#### [EXERCISE]
Copy the material from the line containing "Image resolution: width=1488" through the line containing "point(85,209)", switching "status bar" to "toolbar" and changing nothing else.
### DATA FOR PROCESSING
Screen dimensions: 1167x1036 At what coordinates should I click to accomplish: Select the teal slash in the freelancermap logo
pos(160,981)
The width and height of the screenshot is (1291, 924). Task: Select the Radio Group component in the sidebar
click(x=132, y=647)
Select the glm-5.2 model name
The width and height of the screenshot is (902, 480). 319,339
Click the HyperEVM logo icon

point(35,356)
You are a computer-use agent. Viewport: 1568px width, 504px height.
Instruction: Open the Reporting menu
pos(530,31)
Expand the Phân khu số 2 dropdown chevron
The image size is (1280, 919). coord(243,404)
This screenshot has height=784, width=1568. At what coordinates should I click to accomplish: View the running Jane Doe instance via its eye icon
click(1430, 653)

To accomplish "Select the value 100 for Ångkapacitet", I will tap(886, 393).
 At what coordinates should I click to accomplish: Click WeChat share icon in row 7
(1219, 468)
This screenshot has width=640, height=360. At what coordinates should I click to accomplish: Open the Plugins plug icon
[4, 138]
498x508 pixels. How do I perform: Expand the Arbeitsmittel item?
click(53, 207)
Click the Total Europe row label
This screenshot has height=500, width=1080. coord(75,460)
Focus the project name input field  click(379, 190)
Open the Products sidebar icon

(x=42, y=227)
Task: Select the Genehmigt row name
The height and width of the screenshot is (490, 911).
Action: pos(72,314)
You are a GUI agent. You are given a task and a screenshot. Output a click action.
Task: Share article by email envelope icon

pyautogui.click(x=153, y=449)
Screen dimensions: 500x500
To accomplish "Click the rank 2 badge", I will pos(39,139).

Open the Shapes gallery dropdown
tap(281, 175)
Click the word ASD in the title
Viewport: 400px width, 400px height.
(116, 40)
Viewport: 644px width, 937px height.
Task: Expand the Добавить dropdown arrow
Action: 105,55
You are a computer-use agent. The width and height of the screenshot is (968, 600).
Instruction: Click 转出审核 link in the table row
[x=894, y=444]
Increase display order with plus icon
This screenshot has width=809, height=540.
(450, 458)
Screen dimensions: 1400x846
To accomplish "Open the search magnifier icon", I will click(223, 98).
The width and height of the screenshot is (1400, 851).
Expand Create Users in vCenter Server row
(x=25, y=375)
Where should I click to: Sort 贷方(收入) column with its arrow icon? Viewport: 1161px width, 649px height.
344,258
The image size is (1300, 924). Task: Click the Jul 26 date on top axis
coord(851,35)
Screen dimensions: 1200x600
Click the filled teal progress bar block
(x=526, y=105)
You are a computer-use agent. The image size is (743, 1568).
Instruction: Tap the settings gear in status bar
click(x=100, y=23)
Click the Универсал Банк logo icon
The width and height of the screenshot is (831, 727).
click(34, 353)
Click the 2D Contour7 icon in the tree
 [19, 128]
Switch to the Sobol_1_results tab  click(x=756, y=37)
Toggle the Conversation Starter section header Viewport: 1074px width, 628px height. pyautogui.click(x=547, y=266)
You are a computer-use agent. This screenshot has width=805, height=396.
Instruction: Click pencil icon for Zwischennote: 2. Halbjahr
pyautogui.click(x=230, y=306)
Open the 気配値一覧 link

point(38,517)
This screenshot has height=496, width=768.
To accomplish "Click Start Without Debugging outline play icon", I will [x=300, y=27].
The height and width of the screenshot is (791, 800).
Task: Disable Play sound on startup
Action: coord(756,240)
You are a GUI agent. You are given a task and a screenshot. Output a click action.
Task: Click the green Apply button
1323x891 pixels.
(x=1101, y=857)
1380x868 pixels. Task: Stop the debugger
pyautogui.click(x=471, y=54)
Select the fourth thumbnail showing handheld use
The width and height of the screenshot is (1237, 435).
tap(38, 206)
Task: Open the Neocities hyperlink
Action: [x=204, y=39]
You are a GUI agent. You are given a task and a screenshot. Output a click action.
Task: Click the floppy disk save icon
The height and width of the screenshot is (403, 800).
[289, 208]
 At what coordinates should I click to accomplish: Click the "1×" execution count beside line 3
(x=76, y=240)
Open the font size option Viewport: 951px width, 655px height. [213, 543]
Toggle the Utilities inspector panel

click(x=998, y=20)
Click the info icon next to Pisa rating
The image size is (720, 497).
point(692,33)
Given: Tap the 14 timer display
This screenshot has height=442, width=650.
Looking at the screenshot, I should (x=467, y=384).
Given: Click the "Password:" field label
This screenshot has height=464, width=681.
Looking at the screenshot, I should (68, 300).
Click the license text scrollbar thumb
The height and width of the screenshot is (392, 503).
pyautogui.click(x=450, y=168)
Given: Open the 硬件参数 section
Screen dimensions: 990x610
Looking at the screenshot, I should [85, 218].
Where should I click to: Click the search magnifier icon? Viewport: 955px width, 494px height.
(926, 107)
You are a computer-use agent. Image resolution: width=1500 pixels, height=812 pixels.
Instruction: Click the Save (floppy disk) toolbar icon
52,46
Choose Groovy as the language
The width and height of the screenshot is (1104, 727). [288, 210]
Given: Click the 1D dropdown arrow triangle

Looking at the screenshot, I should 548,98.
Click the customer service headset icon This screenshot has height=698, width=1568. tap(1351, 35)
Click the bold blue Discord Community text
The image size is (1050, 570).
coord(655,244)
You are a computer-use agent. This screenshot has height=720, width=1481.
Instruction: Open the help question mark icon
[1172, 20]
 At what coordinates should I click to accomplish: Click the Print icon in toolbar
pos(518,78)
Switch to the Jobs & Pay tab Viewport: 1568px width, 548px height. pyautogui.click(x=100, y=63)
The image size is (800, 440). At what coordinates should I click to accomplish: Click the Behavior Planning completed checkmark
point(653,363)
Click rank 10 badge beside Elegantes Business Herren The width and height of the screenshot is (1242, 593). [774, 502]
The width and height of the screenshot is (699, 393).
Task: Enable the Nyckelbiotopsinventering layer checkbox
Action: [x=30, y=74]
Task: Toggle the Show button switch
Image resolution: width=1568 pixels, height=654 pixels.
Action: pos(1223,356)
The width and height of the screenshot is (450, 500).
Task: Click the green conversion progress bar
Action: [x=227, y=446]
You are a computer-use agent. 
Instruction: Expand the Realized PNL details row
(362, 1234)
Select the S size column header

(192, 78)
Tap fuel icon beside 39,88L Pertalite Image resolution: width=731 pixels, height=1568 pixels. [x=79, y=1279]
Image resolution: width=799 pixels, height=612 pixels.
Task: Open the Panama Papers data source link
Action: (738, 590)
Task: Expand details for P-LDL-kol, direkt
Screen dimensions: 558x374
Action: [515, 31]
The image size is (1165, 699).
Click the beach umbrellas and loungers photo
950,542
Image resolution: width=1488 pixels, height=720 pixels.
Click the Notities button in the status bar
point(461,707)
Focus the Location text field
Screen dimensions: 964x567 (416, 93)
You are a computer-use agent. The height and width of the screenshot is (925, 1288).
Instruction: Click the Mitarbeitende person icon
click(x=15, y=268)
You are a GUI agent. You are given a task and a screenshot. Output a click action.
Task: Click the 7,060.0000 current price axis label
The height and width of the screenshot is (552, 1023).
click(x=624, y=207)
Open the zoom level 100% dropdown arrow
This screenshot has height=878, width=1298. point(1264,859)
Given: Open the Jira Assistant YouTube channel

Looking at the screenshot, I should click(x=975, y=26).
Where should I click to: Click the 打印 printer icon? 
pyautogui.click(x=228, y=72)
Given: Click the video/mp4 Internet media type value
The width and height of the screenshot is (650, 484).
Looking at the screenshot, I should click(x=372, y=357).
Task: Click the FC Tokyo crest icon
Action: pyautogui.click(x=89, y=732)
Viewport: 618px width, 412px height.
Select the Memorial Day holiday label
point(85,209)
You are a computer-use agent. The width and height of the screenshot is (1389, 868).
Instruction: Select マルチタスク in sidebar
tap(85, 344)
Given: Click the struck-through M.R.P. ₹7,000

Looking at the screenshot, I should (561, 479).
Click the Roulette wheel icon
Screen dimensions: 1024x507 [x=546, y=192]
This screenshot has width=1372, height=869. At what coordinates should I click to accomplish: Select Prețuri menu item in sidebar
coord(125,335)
######
#### [RESPONSE FOR THIS EXERCISE]
Image resolution: width=1488 pixels, height=720 pixels.
Click the Notities button in the toolbar
point(461,707)
Focus the Location text field
Screen dimensions: 964x567 (416, 93)
You are a computer-use agent. The height and width of the screenshot is (925, 1288).
Instruction: Click the Mitarbeitende person icon
click(x=15, y=268)
You are a GUI agent. You are given a task and a screenshot. Output a click action.
Task: Click the 7,060.0000 current price axis label
The height and width of the screenshot is (552, 1023).
click(x=624, y=207)
Open the zoom level 100% dropdown arrow
This screenshot has height=878, width=1298. point(1264,859)
Given: Open the Jira Assistant YouTube channel

Looking at the screenshot, I should click(x=975, y=26).
Where should I click to: Click the 打印 printer icon? 
pyautogui.click(x=228, y=72)
Given: Click the video/mp4 Internet media type value
The width and height of the screenshot is (650, 484).
Looking at the screenshot, I should click(x=372, y=357).
Task: Click the FC Tokyo crest icon
Action: pyautogui.click(x=89, y=732)
Viewport: 618px width, 412px height.
Select the Memorial Day holiday label
point(85,209)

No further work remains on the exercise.